Ha, that made me laugh Smoorikins - fab attitude!
When I was fat I used to think that the reason I was unhappy at times was down to my weight and things would be so much better if I were slim. I have since realised that was bullshit and I am the same amount of happy/unhappy now!
I think its reasonable to be happy whatever your size.
I think it's unreasonable to judge anyone because of theirs
IMO it's bad manners to wank on and on about what you eat, what you weigh, how you exercise/don't exercise... Anyone can be happy - fat, thin or in between. And everyone would be a lot happier if boring shit like weight and diet was considered a personal topic rather than a public one.
I rather think that people are either happy or not happy based on their confidence and view of life in general, rather than their size.

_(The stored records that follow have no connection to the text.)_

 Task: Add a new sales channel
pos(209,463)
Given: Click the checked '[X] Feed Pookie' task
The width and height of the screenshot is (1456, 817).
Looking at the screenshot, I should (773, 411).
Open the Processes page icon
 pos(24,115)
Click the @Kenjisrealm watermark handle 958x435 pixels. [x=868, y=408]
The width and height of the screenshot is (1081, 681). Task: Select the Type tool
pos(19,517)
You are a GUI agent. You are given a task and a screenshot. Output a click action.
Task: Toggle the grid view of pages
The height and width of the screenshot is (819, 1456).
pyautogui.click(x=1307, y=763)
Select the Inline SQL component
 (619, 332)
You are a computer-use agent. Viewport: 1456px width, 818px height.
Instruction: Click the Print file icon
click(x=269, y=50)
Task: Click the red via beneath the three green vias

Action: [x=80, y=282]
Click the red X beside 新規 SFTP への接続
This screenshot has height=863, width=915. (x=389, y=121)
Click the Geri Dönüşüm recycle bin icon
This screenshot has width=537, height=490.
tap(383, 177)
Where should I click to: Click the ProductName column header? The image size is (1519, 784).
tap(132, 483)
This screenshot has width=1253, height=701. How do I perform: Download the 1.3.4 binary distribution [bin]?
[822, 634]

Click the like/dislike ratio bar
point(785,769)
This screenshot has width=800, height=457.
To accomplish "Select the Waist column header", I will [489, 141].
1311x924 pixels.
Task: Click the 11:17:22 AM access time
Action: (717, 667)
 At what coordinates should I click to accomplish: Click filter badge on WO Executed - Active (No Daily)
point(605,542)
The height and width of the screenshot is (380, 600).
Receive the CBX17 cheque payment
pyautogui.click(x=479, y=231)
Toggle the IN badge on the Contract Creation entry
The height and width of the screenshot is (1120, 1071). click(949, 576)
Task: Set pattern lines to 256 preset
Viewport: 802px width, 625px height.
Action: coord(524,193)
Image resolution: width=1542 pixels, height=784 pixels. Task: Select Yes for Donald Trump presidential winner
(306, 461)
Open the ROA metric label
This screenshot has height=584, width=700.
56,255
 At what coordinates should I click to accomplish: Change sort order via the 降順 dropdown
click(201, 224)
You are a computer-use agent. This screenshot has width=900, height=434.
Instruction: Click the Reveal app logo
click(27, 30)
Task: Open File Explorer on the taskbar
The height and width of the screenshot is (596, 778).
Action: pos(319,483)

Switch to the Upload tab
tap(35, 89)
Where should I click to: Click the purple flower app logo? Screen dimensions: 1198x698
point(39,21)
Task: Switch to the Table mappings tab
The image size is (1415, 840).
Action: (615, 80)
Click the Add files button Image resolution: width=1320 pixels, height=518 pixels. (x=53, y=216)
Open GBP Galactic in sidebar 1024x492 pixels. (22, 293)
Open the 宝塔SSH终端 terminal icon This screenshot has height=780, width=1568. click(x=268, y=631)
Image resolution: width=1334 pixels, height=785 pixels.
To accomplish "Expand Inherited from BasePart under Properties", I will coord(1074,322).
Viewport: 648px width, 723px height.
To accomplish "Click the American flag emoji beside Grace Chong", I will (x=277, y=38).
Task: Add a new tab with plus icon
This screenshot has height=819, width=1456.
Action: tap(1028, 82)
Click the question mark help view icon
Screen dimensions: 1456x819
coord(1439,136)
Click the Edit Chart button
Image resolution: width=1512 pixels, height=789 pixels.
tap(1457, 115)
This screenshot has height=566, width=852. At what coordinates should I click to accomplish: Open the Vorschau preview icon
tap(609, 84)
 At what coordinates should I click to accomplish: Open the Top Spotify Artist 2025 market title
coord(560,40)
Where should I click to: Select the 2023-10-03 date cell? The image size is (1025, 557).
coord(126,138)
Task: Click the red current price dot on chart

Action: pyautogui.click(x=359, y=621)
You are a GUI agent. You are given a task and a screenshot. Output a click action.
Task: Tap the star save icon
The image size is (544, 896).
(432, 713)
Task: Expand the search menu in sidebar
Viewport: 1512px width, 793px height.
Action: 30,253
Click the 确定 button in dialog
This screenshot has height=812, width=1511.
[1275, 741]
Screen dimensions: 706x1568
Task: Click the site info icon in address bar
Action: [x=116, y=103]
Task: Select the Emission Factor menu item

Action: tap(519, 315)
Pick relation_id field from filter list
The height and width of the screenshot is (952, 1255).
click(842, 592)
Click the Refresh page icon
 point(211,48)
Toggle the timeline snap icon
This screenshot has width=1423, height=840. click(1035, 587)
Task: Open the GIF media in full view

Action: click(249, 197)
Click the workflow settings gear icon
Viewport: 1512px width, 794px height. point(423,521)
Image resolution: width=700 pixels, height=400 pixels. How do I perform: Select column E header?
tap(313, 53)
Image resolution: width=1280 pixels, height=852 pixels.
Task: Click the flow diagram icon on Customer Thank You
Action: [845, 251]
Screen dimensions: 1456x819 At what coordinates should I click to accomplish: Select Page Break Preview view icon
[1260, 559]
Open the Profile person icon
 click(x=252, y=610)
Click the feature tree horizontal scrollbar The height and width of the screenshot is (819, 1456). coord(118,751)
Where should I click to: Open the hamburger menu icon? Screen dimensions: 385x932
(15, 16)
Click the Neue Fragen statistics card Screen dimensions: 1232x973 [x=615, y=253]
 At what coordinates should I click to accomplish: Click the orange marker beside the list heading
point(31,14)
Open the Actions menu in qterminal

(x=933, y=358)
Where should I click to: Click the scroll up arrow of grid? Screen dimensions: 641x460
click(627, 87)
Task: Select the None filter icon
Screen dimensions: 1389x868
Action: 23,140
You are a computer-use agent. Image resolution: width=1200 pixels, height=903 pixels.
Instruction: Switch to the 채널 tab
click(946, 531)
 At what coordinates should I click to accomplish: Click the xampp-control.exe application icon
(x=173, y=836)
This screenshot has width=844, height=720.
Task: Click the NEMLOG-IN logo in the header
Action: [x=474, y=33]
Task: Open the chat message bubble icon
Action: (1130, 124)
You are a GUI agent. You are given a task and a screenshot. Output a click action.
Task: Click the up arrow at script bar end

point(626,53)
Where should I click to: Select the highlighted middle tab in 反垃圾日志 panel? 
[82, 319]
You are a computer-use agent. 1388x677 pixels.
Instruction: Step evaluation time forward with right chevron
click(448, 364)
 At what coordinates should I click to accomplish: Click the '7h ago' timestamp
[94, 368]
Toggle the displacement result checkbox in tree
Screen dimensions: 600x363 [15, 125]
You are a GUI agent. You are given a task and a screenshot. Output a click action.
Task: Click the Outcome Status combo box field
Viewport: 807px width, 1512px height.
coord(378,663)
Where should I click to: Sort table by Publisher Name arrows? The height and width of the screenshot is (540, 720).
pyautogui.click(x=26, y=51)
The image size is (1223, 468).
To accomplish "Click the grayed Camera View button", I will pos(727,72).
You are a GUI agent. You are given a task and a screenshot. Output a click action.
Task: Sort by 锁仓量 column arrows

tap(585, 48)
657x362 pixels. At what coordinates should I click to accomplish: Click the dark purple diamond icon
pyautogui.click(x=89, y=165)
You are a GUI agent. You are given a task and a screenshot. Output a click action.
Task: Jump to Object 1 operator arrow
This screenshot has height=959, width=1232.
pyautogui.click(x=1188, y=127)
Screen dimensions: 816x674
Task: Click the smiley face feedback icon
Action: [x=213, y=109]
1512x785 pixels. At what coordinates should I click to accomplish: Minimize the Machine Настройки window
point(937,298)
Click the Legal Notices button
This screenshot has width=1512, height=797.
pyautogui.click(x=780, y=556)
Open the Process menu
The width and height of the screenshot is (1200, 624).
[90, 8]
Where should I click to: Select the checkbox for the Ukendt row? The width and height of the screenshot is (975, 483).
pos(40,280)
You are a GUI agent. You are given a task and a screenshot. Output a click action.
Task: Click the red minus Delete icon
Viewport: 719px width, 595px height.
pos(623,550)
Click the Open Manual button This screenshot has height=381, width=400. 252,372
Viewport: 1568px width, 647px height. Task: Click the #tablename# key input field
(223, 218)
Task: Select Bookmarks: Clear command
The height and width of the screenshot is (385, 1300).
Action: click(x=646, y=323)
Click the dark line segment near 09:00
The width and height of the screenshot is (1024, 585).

A "glass is half empty" person is going to be unhappy no matter how thin or heavy they are. A "glass is half full" person is more likely to be happy or have a more positive outlook regardless of their size.
Exactly what Smoorikins said.
I am very overweight - I'd like to lose weight so I can healthier
and buy fab clothes before I get too old to wear them.
In the meantime I'm not going to waste my life sobbing into my Ryvita's
or kebab this evening - oops over it.